───── Record extracts

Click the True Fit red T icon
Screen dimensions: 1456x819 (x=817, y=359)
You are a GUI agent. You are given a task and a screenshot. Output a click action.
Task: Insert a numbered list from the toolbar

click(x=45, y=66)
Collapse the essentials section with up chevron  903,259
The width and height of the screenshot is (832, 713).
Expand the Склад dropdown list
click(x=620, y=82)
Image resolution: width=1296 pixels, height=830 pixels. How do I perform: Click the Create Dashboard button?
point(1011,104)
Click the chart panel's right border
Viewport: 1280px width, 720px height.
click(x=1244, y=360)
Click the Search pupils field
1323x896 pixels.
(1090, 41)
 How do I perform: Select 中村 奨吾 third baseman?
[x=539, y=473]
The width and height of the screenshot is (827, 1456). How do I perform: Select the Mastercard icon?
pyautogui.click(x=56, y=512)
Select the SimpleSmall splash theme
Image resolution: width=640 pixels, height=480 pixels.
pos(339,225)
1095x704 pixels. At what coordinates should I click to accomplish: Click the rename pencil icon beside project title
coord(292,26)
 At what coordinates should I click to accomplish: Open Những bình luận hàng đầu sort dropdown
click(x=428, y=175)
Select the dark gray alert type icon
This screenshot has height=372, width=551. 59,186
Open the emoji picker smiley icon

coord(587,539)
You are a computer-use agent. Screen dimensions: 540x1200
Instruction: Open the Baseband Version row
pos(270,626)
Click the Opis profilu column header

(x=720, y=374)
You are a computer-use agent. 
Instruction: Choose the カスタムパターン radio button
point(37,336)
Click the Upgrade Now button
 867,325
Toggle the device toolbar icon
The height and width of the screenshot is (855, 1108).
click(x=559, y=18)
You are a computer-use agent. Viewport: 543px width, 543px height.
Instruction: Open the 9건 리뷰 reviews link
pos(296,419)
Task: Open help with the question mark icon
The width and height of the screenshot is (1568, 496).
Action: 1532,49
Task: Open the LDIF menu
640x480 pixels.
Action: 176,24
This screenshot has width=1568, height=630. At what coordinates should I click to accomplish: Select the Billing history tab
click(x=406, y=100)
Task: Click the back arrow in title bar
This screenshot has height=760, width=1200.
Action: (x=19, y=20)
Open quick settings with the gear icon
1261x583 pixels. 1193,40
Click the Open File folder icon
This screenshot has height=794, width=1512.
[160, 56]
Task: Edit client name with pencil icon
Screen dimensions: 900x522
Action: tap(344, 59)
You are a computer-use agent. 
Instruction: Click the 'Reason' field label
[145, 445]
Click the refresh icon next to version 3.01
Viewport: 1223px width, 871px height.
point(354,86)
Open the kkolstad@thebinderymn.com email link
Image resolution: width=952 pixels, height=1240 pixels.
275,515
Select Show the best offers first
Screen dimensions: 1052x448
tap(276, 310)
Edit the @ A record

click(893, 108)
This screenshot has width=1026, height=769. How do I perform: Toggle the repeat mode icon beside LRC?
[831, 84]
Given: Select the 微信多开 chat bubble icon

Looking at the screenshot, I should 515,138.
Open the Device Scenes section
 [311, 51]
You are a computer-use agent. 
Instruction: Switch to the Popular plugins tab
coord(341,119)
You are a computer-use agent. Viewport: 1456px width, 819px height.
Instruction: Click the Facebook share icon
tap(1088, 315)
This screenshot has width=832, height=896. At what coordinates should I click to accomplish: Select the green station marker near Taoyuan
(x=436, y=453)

──────────

Return the records from the very first line through the line that contains "pos(296,419)", inclusive, reproducing each line without any change.

Task output:
Click the True Fit red T icon
Screen dimensions: 1456x819 (x=817, y=359)
You are a GUI agent. You are given a task and a screenshot. Output a click action.
Task: Insert a numbered list from the toolbar

click(x=45, y=66)
Collapse the essentials section with up chevron  903,259
The width and height of the screenshot is (832, 713).
Expand the Склад dropdown list
click(x=620, y=82)
Image resolution: width=1296 pixels, height=830 pixels. How do I perform: Click the Create Dashboard button?
point(1011,104)
Click the chart panel's right border
Viewport: 1280px width, 720px height.
click(x=1244, y=360)
Click the Search pupils field
1323x896 pixels.
(1090, 41)
 How do I perform: Select 中村 奨吾 third baseman?
[x=539, y=473]
The width and height of the screenshot is (827, 1456). How do I perform: Select the Mastercard icon?
pyautogui.click(x=56, y=512)
Select the SimpleSmall splash theme
Image resolution: width=640 pixels, height=480 pixels.
pos(339,225)
1095x704 pixels. At what coordinates should I click to accomplish: Click the rename pencil icon beside project title
coord(292,26)
 At what coordinates should I click to accomplish: Open Những bình luận hàng đầu sort dropdown
click(x=428, y=175)
Select the dark gray alert type icon
This screenshot has height=372, width=551. 59,186
Open the emoji picker smiley icon

coord(587,539)
You are a computer-use agent. Screen dimensions: 540x1200
Instruction: Open the Baseband Version row
pos(270,626)
Click the Opis profilu column header

(x=720, y=374)
You are a computer-use agent. 
Instruction: Choose the カスタムパターン radio button
point(37,336)
Click the Upgrade Now button
 867,325
Toggle the device toolbar icon
The height and width of the screenshot is (855, 1108).
click(x=559, y=18)
You are a computer-use agent. Viewport: 543px width, 543px height.
Instruction: Open the 9건 리뷰 reviews link
pos(296,419)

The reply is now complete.